During this process, Composer might ask you if it’s OK for plugins to run, and it’s probably OK to answer yes. You might end up answering ‘yes’ to a number of questions like this:

Do you trust "drupal/core-composer-scaffold" to execute code and wish to enable it now?
(writes "allow-plugins" to composer.json) [y,n,d,?]

Manage the tests, modules, and themes.

The repo likely contains a src/ directory, and within that src/modules. This is where the custom modules for your site live.

Assuming the site has docroot/ directory, we’ll move those to docroot/modules/custom. (If your site has a different web root directory, use that instead.) When we’re done, the contents of src/modules should be inside docroot/modules/custom.

We’ll do the same thing for themes, as well.

mv src/modules docroot/modules/custom
mv src/themes docroot/themes/custom

Your site might also have tests under src/tests. You should move these tests to tests/, so that the project-level test runner can find them.

mv src/tests tests/

Schema

DKAN uses a special directory called schema/. This directory is located in src/schema/ under DKAN-Tools, and much like the modules and themes above we should move it.

mv src/schema docroot/

Settings..? Settings.

Let’s state up-front that it’s complicated here.

First of all, we’ll follow the instructions for the DKAN DDEV add-on, and add the DKAN-specific config to settings.php.

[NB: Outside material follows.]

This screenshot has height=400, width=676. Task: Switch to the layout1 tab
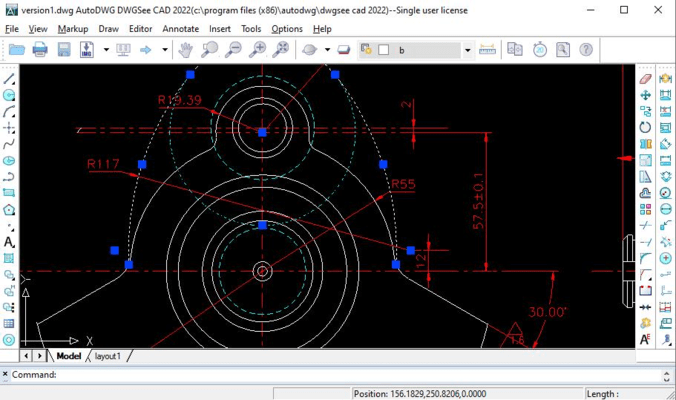pos(108,356)
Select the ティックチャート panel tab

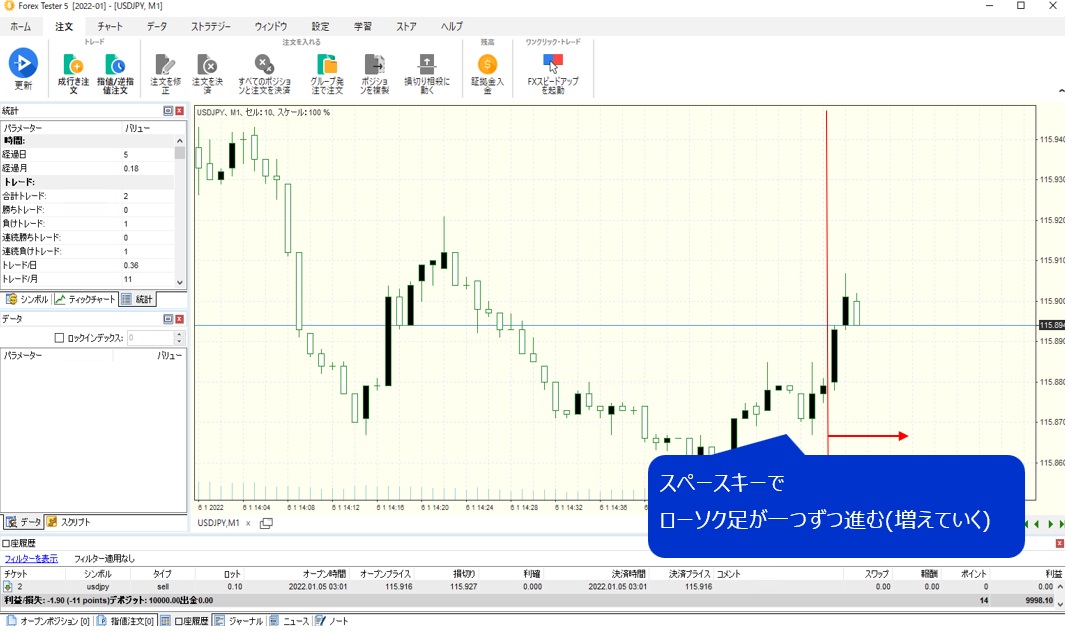[85, 299]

cat .ddev/misc/settings.dkan-snippet.php.txt >> docroot/sites/default/settings.php
cp .ddev/misc/settings.dkan.php docroot/sites/default/settings.dkan.php

It’s entirely likely that your project has a src/site/ directory. You’ll note also that DDEV helpfully gave you a docroot/sites/default/settings.php file, along with a settings.ddev.php file. We also now have a settings.dkan.php file.

Now is the time when you have to reconcile your project’s settings files against these.

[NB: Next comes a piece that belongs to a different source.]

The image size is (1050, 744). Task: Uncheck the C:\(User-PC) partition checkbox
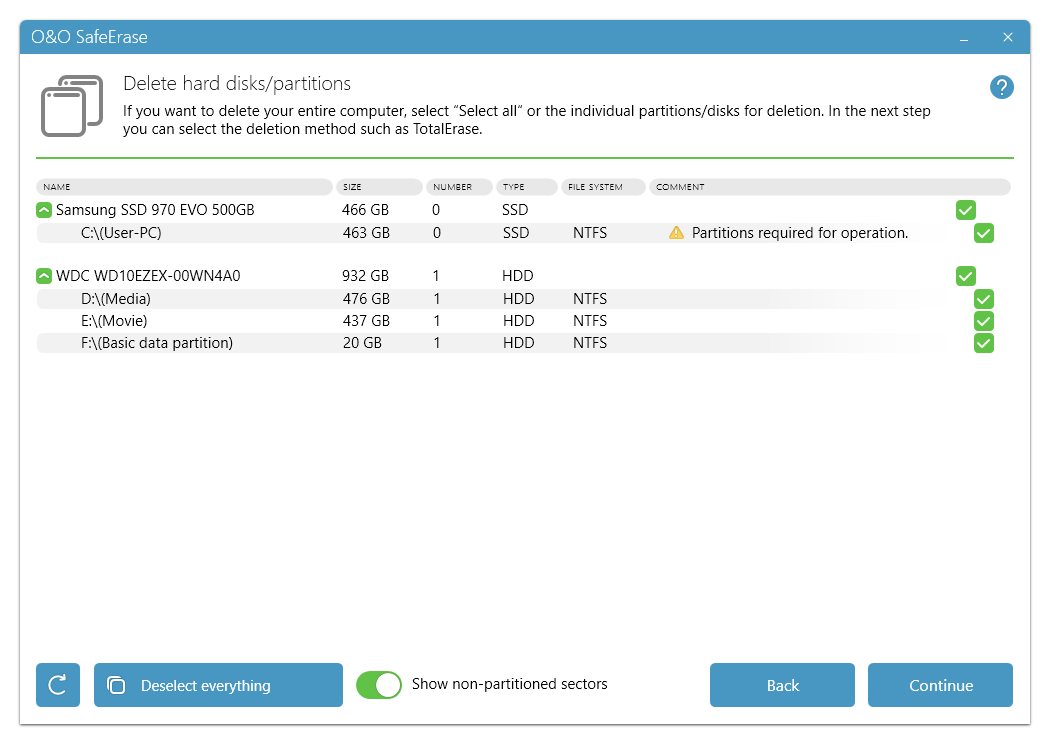pos(984,233)
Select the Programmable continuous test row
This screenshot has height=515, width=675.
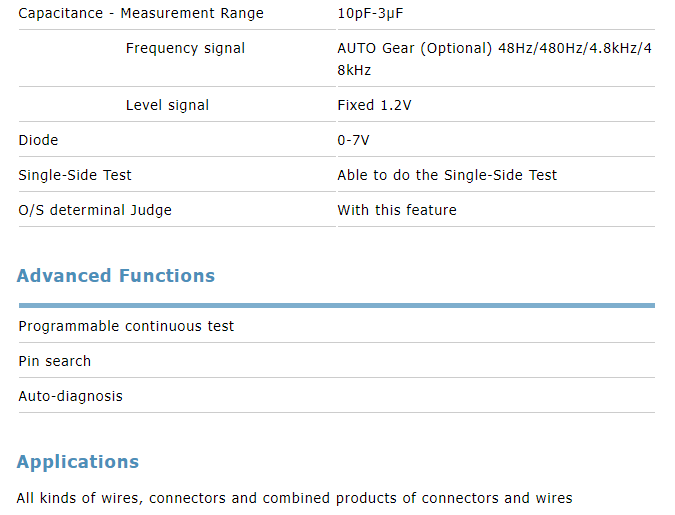337,326
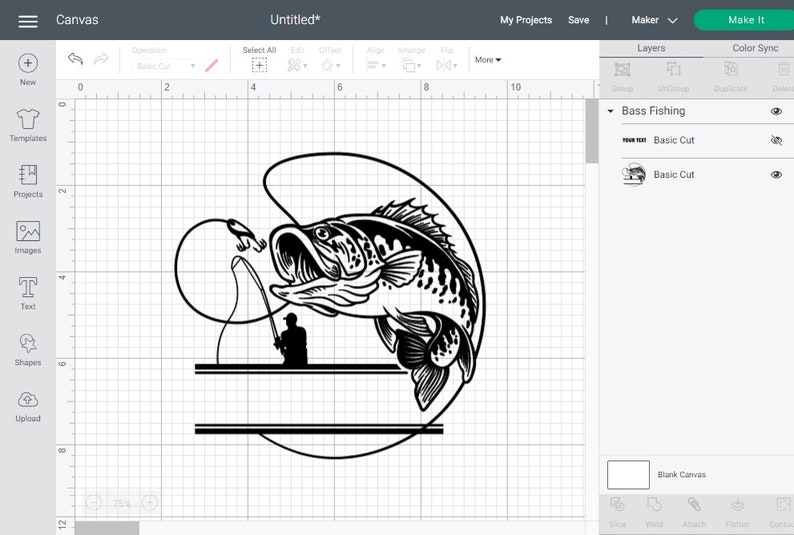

Examine src/site/settings.php and determine what is needed to be moved over to docroot/sites/default/settings.php, or what could be another external file which is loaded by settings.php.

Candidates for things which are important might include config sync location, and the site hash value.

A complete codebase? Let’s try and install…

Well, maybe our codebase isn’t complete. Did you already have Drush? Let’s ask Composer.

ddev composer show drush/drush | grep versions

If you don’t see a version number, add Drush:

ddev composer require drush/drush

OK, now we can install a site. If your site uses the DKAN module, use ddev dkan-site-install. Otherwise just use Drush.

ddev dkan-site-install
# or...
ddev drush site-install -y

This gives us a plain-vanilla Drupal installation. Launch it and behold its beauty:

ddev launch

Note that we’re seeing aggregated CSS and JS being sent with a MIME type of text/hml, which modern browsers refuse to show. If your site looks like it doesn’t have CSS, you can use Drush to turn off aggregation, for now:

ddev drush -y config-set system.performance css.preprocess 0
ddev drush -y config-set system.performance js.preprocess 0

Log in if you’d like:

ddev drush uli

Import our config

This is really two steps. The site we’re converting probably has some special commands required to get it into a state for importing the configuration, so we’ll explore that first.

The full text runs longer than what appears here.